Un aide mémoire pour Brainerd Holmes

Brainerd Holmes

Le Dr Brainerd Holmes, directeur du Bureau des Vols Spatiaux Habités au quartier général de la NASA, en charge notamment du budget faramineux du programme Apollo, avait sur son bureau une tirelire en forme de fusée, qui avait une particularité peu commune : toute pièce de monnaie introduite par le nez ressortait par une ouverture béante au niveau de la base.

Les explications de Brainerd Holmes : « C’est un ami qui m’a offert ça pour bien me rappeler qu’il s’agit de l’argent du contribuable, et que je dois le dépenser avec parcimonie ! »

Friendship 7, Annie Glenn a du cran

Si le lancement de la mission MA-6 alias Friendship 7 a été reporté à dix reprises, John Glenn n’a revêtu sa combinaison que quatre fois et ne s’est installé dans la capsule que deux fois, le 27 janvier, et le 20 février, jour où le lancement a bien  eu lieu.

En ce 27 janvier, le compte à rebours est interrompu à plusieurs reprises, John Glenn est allongé dans son siège sur mesure depuis plus de quatre heures lorsqu’à T-29 minutes on lui annonce que le décollage est annulé en raison de conditions atmosphériques défavorables.

Pendant la durée du compte à rebours, Annie, sa femme, est à la maison et attend avec anxiété le décollage, entourée par des membres de la famille et des amis, dont le journaliste de Life Loudon Wainwright devenu un ami de la famille. Dans le salon trois téléviseurs sont allumés, chacun sur une chaine nationale, ABC, CBS, et NBC, et un quatrième poste éteint, en réserve.

A l’extérieur une horde de journalistes attend fébrilement des nouvelles. Ce premier vol orbital américain sera-t-il un succès ou un accident fatal va t-il se produire ?

------------------------------------------------------------------------

▶ **Consigne**
Extrayez sans la moindre modification, dans le texte consacré à la NASA, toute la portion qui va de « En ce 27 janvier, le » jusqu'à « se produire ? ».

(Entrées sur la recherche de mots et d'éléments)
------------------------------------------------------------------------

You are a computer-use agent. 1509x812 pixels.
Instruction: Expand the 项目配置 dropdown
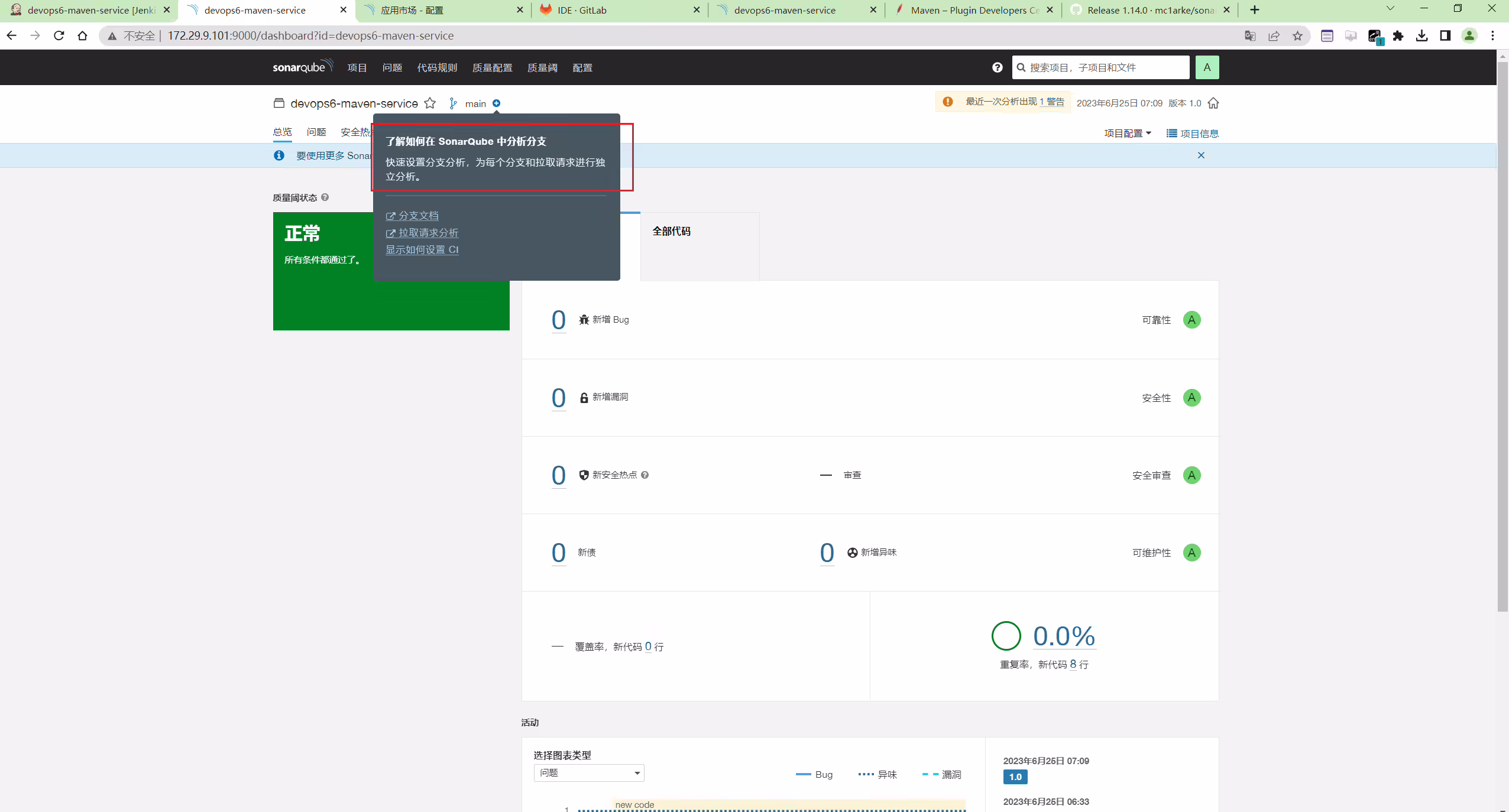click(x=1127, y=134)
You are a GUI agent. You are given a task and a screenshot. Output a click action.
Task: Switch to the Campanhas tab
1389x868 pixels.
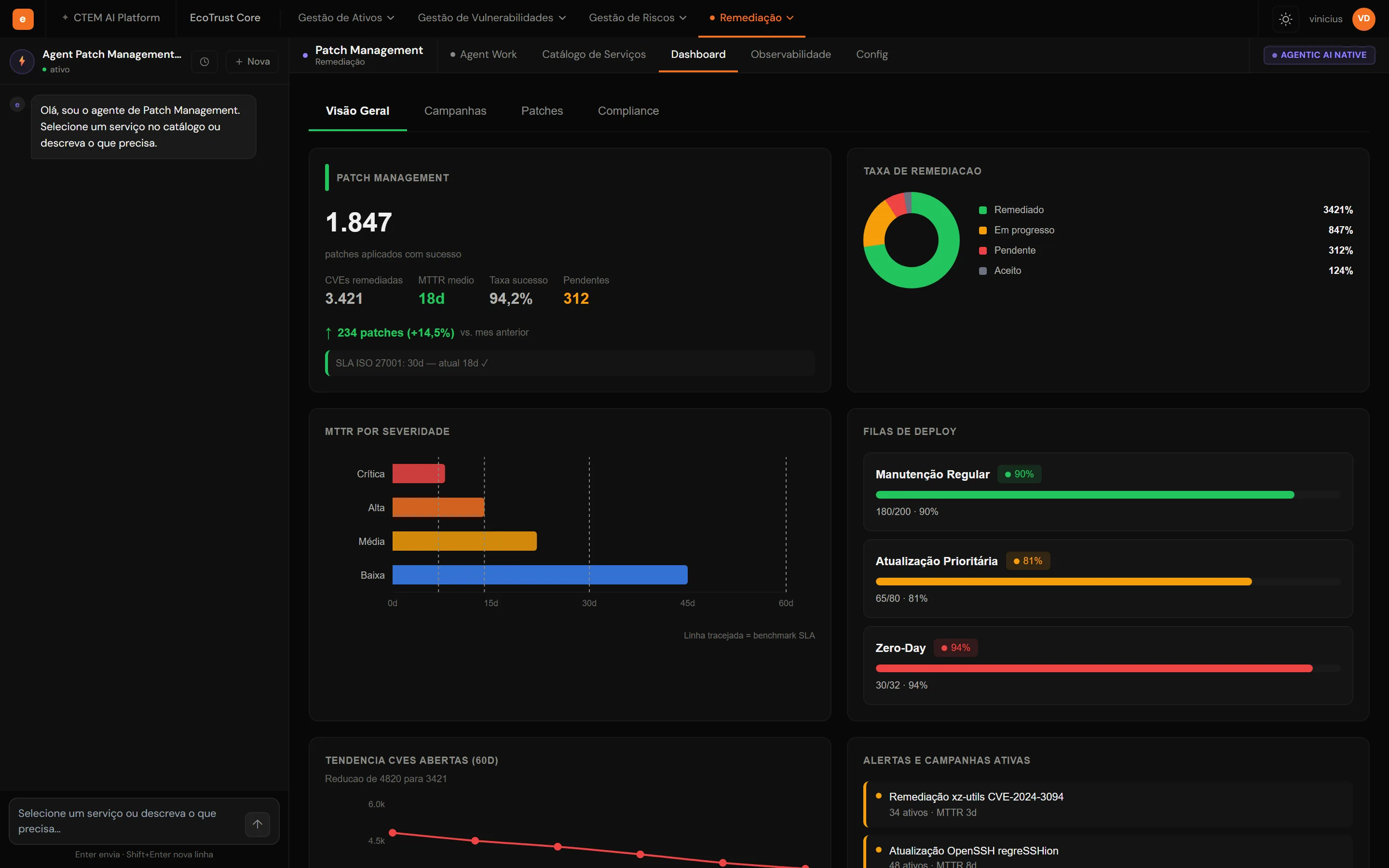[455, 111]
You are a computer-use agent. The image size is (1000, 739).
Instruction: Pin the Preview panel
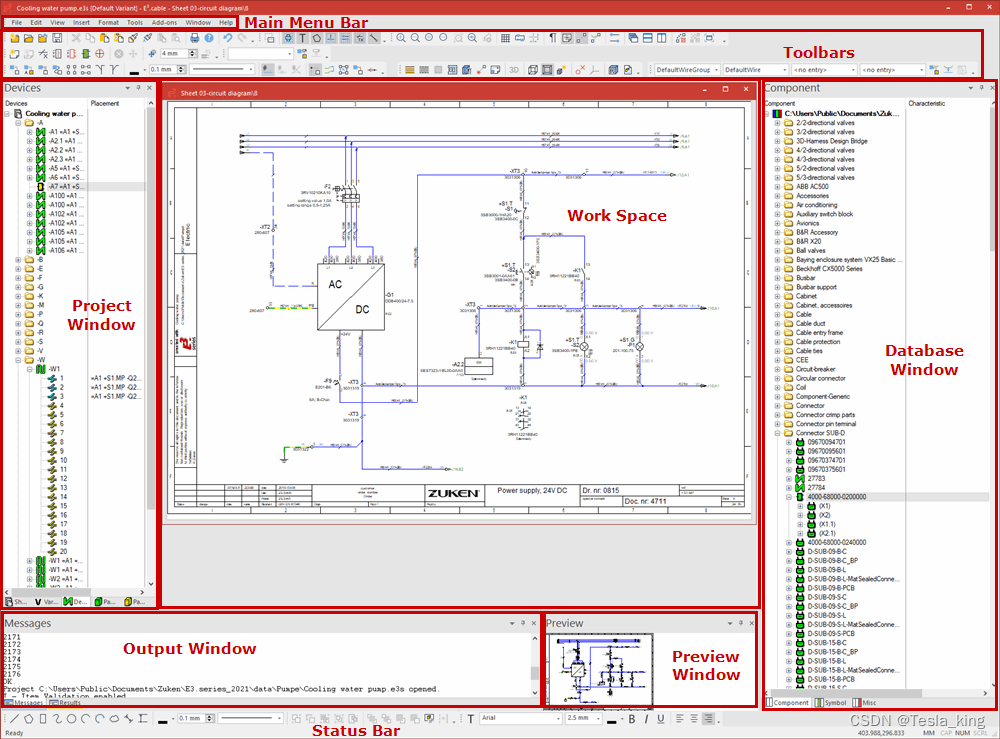[740, 622]
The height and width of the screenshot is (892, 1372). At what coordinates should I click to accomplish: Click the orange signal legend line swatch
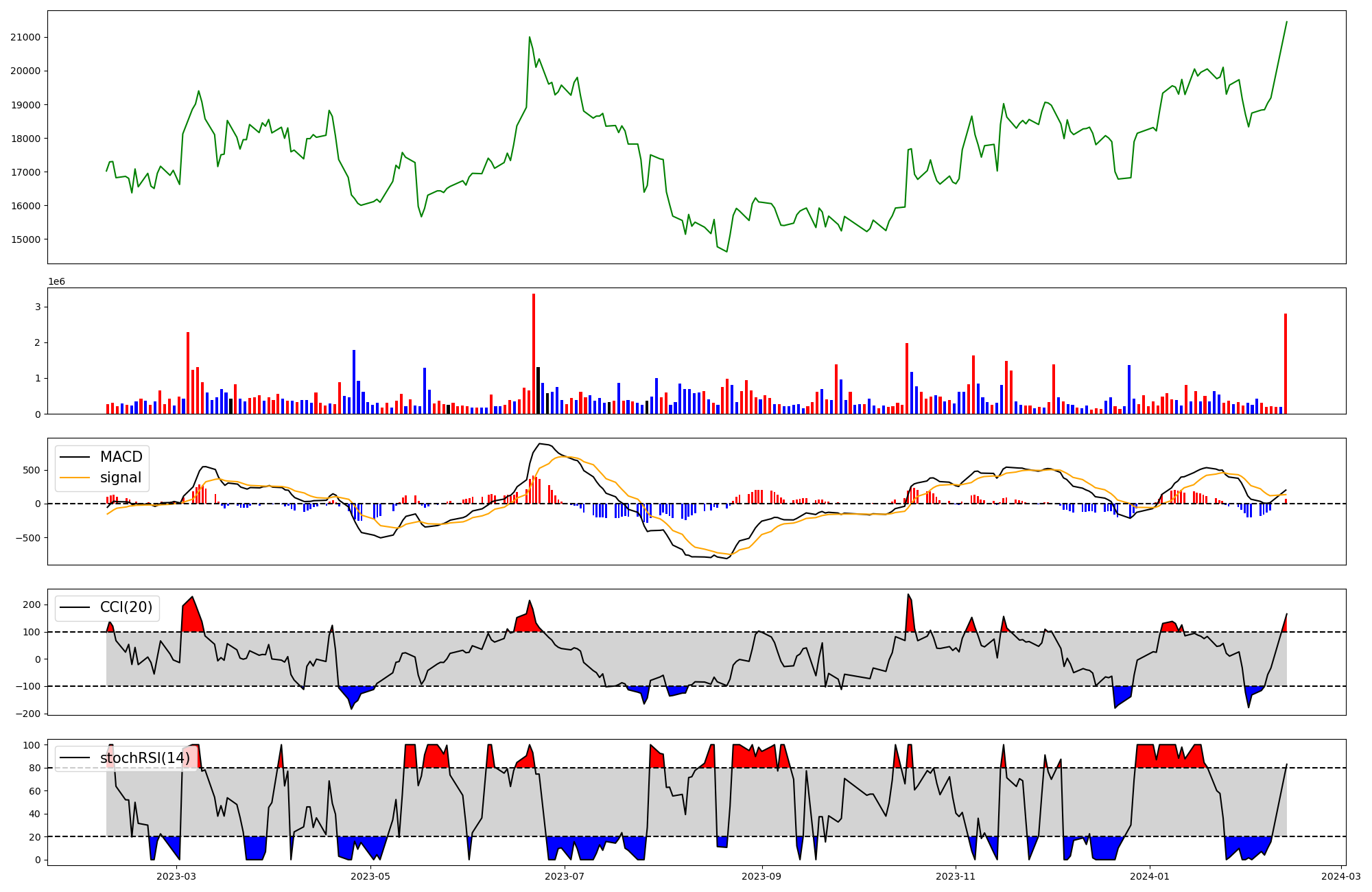click(75, 478)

------------------------------------------------------------------------

▶ **Réponse correcte**
En ce 27 janvier, le compte à rebours est interrompu à plusieurs reprises, John Glenn est allongé dans son siège sur mesure depuis plus de quatre heures lorsqu’à T-29 minutes on lui annonce que le décollage est annulé en raison de conditions atmosphériques défavorables.

Pendant la durée du compte à rebours, Annie, sa femme, est à la maison et attend avec anxiété le décollage, entourée par des membres de la famille et des amis, dont le journaliste de Life Loudon Wainwright devenu un ami de la famille. Dans le salon trois téléviseurs sont allumés, chacun sur une chaine nationale, ABC, CBS, et NBC, et un quatrième poste éteint, en réserve.

A l’extérieur une horde de journalistes attend fébrilement des nouvelles. Ce premier vol orbital américain sera-t-il un succès ou un accident fatal va t-il se produire ?